KEVEN KVALSTEN | EXECUTIVE CHEF
Born in Chicago and raised in
Arizona and Wisconsin, Chef Kvalsten learned a great deal about food from his
parents, who were both creative cooks. Keven learned early on to mix and match
and experiment. One of his first creations was a sardine and mustard sandwich
on toasted white bread and iceberg lettuce. (A dish he has yet to duplicate to
date.)
Kvalsten’s first restaurant job was
a dishwasher at the age of 17. He didn’t realize what a great job it was until
one fortuitous night when the cook was a no show, and he was promptly promoted
to prep cook. Here he learned knife skills and the importance of managing time
and tasks in the kitchen.
It was during a year abroad in
France while attending the University of Minnesota that Kvalsten fell in love
with food. During his time abroad, he would visit the markets and bakeries
everyday, learning about French food and culture.

=-=-=-=-=

To do
#1 Translate this sentence from the chef profile into Spanish: "Kvalsten’s first restaurant job was a dishwasher at the age of 17."
#2 Continue the chef profile, starting right after its final sentence.
The data after this point is not needed.

Data excerpt
=-=-=-=-=

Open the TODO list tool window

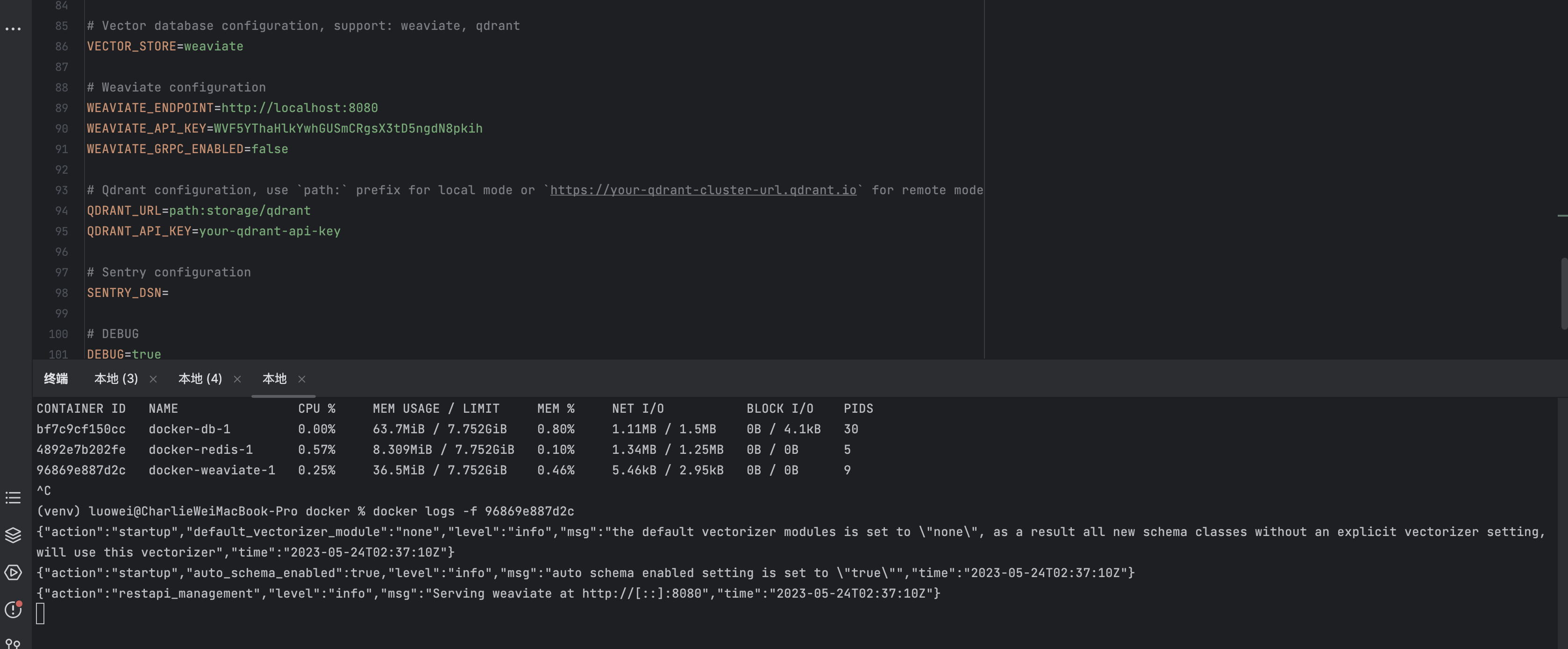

=-=-=-=-=

Expected results
#1 El primer trabajo de Kvalsten en un restaurante fue de lavaplatos, a los 17 años.

#2
During his last year of culinary
school Kvalsten returned to France to stage at the Michelin two-star La Roche
Le Roy in the Loire Valley. He learned a great deal working 12 - 15 hour shifts
five days a week. The chef provided him with room and board and the restaurant’s
small cargo truck to drive around the countryside and explore the wine regions.
Back in the States, he returned to
his job at the Grand Hotel in Minneapolis and was promoted to sous chef, working
a balance of high-end banquets and fine dining. He then became one of the
opening cooks for Cafe Lurcat with Issac Becker. Kvalsten learned about
seasonal and local sourcing while working for Scott Pampuch, who was
influential in the farm to table approach. It was with Pampuch that Kvalsten helped
to open Corner Table in south Minneapolis. He worked there for a couple of
years as chef de cuisine before opening his own 45-seat restaurant, The Green
Room, with two other partners. He sold the restaurant five years later, taking some
time off before his next role as the opening executive chef for Twisted Fork
Grille in St. Paul and Crooked Pint Ale House in Minneapolis, two well-received
concepts for The Green Mill Corporation.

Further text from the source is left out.